EXHIBIT 10.5

                             SECOND AMENDMENT TO THE
                  INGRAM MICRO 401(K) INVESTMENT SAVINGS PLAN

      The Ingram Micro 401(k) Investment Savings Plan, which was restated as of
April 1, 2005, is hereby amended in the following manner in accordance with the
amendment procedures set forth in Section 12.1 of the Plan. This Amendment is
effective as of January 1, 2006.

      1. Section 1.2 is amended by the addition of the following thereto:

      "Actual Deferral Percentages shall be calculated in accordance with
Treasury Regulation Section 1.401(k)-2(a)(3)."

      2. Sections 1.43 through 1.46, inclusive, are amended to read as follows:

      "1.43 "QMAC" means a qualified matching contribution that (i) is made to
the Plan pursuant to Section 3.8, and (ii) complies with the definition of
qualified matching contribution set forth in Treasury Regulation Section
1.401(k)-6.

      1.44 "QMAC Account" means the Account to which are credited QMACs made on
behalf of a Participant and earnings or losses on those contributions.

      1.45 "QNEC" means a qualified nonelective contribution that (i) is made to
the Plan pursuant to Section 3.5, and (ii) complies with the definition of
qualified nonelective contribution set forth in Treasury Regulation Section
1.401(k)-6.

      1.46 "QNEC Account" means the Account to which are credited QNECs made on
behalf of a Participant and earnings or losses on those contributions."

      3. Section 3.l(a) is amended by the addition of the following thereto:

      "(9) Except for occasional, bona fide administrative considerations,
Before-Tax or Catch-Up Contributions made pursuant to a cash or deferred
election by an Eligible Employee cannot precede the earlier of (1) the
performance of services relating to the contribution or (2) the date the
Compensation that is subject to the election would be currently available to the
Eligible Employee in the absence of an election to defer."

      4. Section 3.5(b) is amended to read as follows:

      "(b) If Before-Tax Contributions are made to the Plan for a Plan Year for
a Highly Compensated Employee who is eligible to have salary reduction
contributions allocated to his account under another plan maintained by the
Employer that provides a cash or deferred arrangement described in Section
401(k) of the Code, the Actual Deferral Percentage of that Highly Compensated
Employee shall be calculated as if all such other plans are part of the Plan. If
a Highly Compensated Employee participates in two (2) or more cash or deferred
arrangements that are part of plans that have different




plan years, all Before-Tax Contributions made during the Plan Year being tested
shall be aggregated, without regard to the plan years of the other plans.
Notwithstanding the foregoing, certain plans shall be treated as separate if
mandatorily disaggregated under Regulation Section 1.401(k)-1(b)(4)."
****************************************
Given problem: Please resume the 401(k) plan amendment text after its last sentence, in the same drafting style. The material after this comes from a separate source and is unrelated to the 401(k) plan amendment.

Source excerpt:
****************************************
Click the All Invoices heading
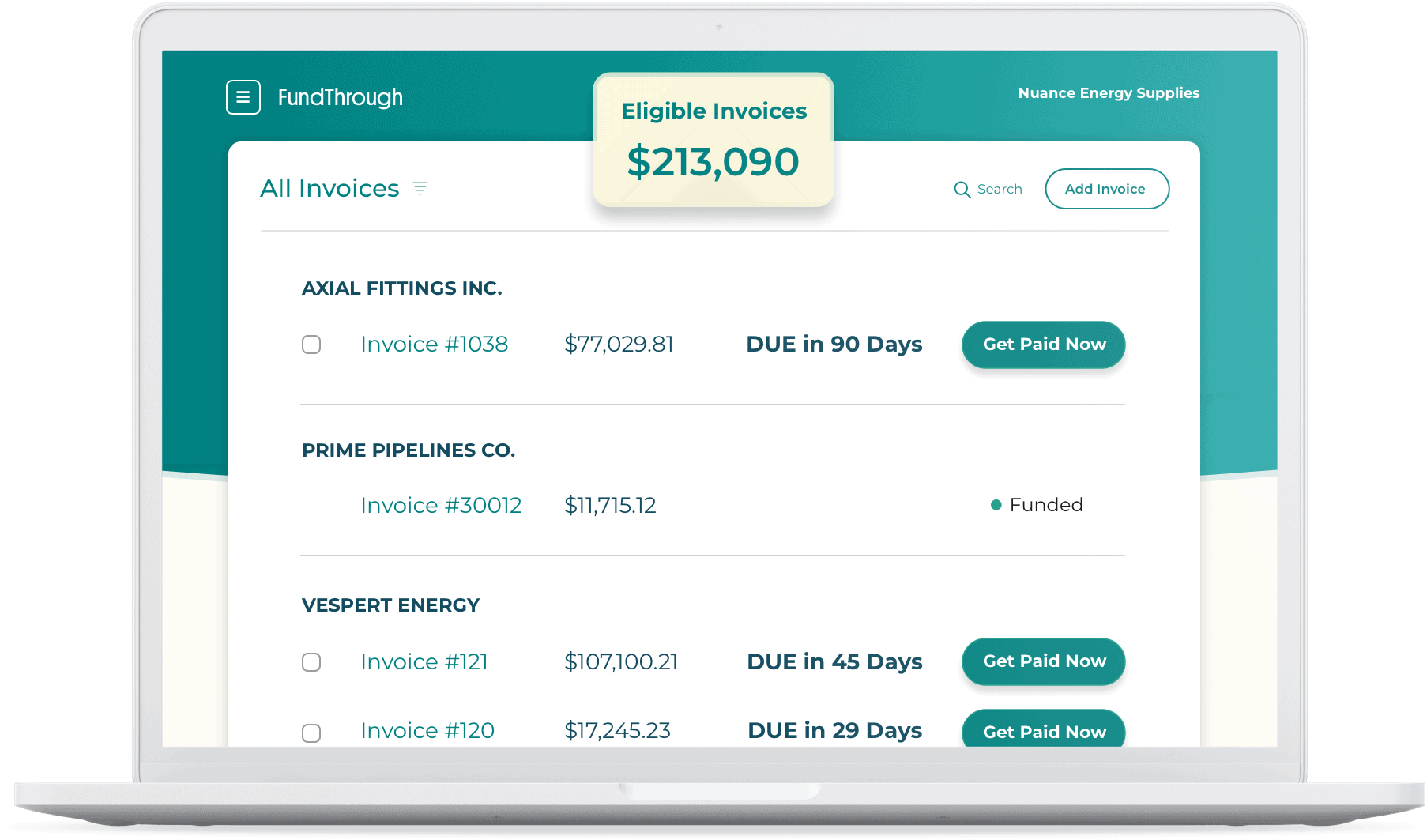Viewport: 1427px width, 840px height. (329, 188)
****************************************
Exercise response:
      5. Section 3.5 is amended by the addition of the following thereto:

      "(g) Notwithstanding the above, a QNEC cannot be taken into account in
determining the Actual Deferral Percentage of an Eligible Employee who is a
Non-highly Compensated Employee for the Plan Year to the extent that the QNEC
exceeds the product of the Eligible Employee's Compensation and the greater of
five percent (5%) or two (2) times the Plan's "representative contribution
rate." Any QNEC taken into account under an actual contribution percentage test
under Regulation Section 1.401(m)-2(a)(6)(including the determination of the
representative contribution rate for purposes of Regulation Section
1.401(m)-2(a)(6)(v)(B)) is not permitted to be taken into account for purposes
of Section 3.5 including the determination of the "representative contribution
rate" for purposes of subsection (1) below. For purposes of this Section:

            (1) The Plan's "representative contribution rate" is the lowest
"applicable contribution rate" of any Eligible Employee who is a Non-highly
Compensated Employee among a group of eligible Non-highly Compensated Employees
that consists of half of all eligible Non-highly Compensated Employees for the
Plan Year (or, if greater, the lowest "applicable contribution rate" of any
Non-highly Compensated Employee who is an Eligible Employee or who is in the
group of all Eligible Employees who are Non-highly Compensated Employees for the
Plan Year and who is employed by the Employer on the last day of the Plan Year),
and

            (2) The "applicable contribution rate" for a Non-highly Compensated
Employee who is an Eligible Employee is the sum of the QMACs taken into account
in determining the Actual Deferral Percentage for the Eligible Employee for the
Plan Year and the QNECs for the Eligible Employee for the Plan Year, divided by
the Eligible Employee's Compensation for the same period.

      A QMAC may only be used to calculate an Actual Deferral Percentage to the
extent that such QMAC is a matching contribution that is not precluded from
being taken into account under Section 3.8 of the Plan for the Plan Year under
the rules of Regulation Section 1.401(m)-2(a)(5)(ii).

      (h) Notwithstanding the above, QNECs and QMACs cannot be taken into
account to determine an Actual Deferral Percentage to the extent such
contributions are taken into account for purposes of satisfying any other actual
deferral percentage test, actual contribution percentage test, or the
requirements of Regulation Section 1.401(k)-3, 1.401(m)-3, or 1.401(k)-4."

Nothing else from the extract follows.